|Principal's Reflections 01/06/2008|
REFLECTIONS FROM THE WOOLF FISHER AWARD
Chicago: Week One
“ This is Ken Havill. He’s a principal visiting us from New Zealand.”
I would like to tell you all that I have already succeeded in having a meeting with the mayor of Chicago, Richard Daley.
I was chatting away with the assistant principal and the chair (head) of English at Whitney Young High School on Tuesday while waiting for my taxi to arrive. After an hour and 20 minutes the AP asked one of the security officers – there have been 25 student murders in and around Chicago schools this year – to drive me back to the Holiday Inn. I soon discovered that this African-American man was also a pastor at a local church, incidentally, not the one that Barack Obama has parted company with.

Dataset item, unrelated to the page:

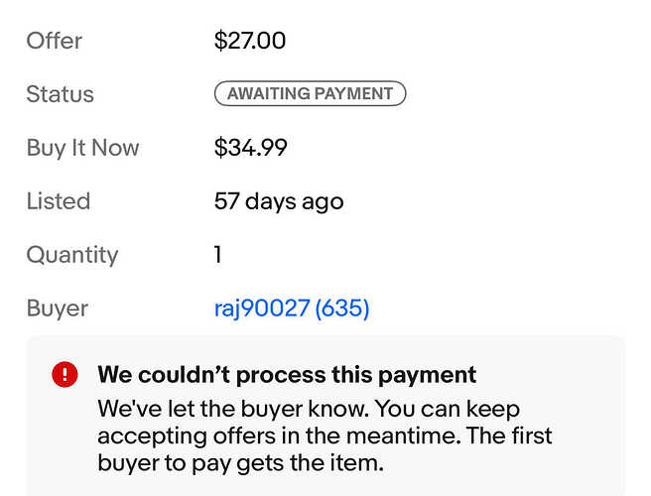Click the "57 days ago" listed value
Screen dimensions: 651x496
point(278,201)
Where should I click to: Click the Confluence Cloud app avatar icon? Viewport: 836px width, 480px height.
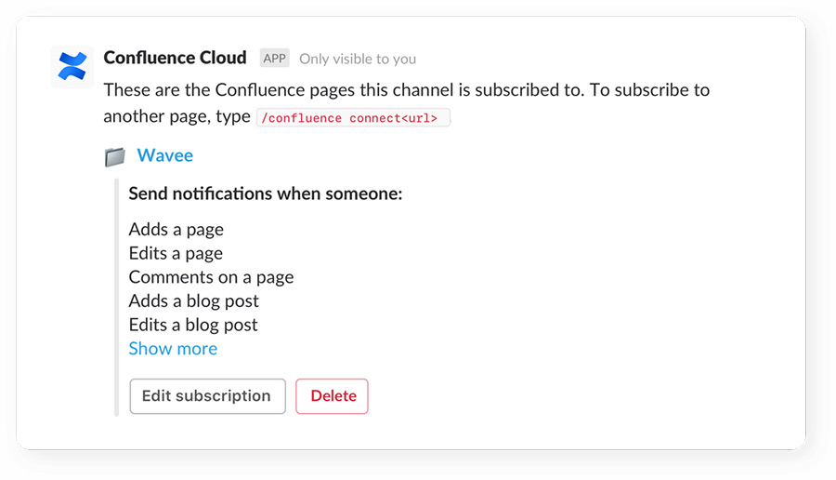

He told me about his post-Katrina work in New Orleans helping the homeless, bemoaning the money being spent in Iraq which wasn’t going to the needy down south. The trip through the downtown area became somewhat circuitous when the pastor generously decided to show me various examples of the stunning architecture in the city.
Then, “ Ken, let me introduce you to our mayor.” My passenger window came down and the pastor beeped his horn and waved to the limousine next to us at the lights. The back seat window of the adjacent vehicle duly reciprocated and I was introduced to Mr. R. M. Daley. “ Thank you so much, Ken, for coming to see some of our fine schools here in Chicago. You make sure you have a fine rest of the day.” And you can be sure that the acceleration of the mayoral vehicle away from the intersection was not quite matched by the pastor’s car.
At Walter Payton College the next day I was struck by the steady business enjoyed by the volunteer administrator at the voter registration desk. It didn’t take me long chatting to the Grade 12 students queueing up to establish their motivation. Mr. Obama has overwhelming support among these first-time voters.
Yesterday (Saturday) I relaxed and put on my tourist clothes. After five hours at the truly amazing Museum of Science and Industry, I strolled through the campus of the University of Chicago: lovely, old, ivy-covered, limestone buildings with grassy, tree-shaded quadrangles and groups of reclining students, chatting and savouring the prospect of a well earned summer break.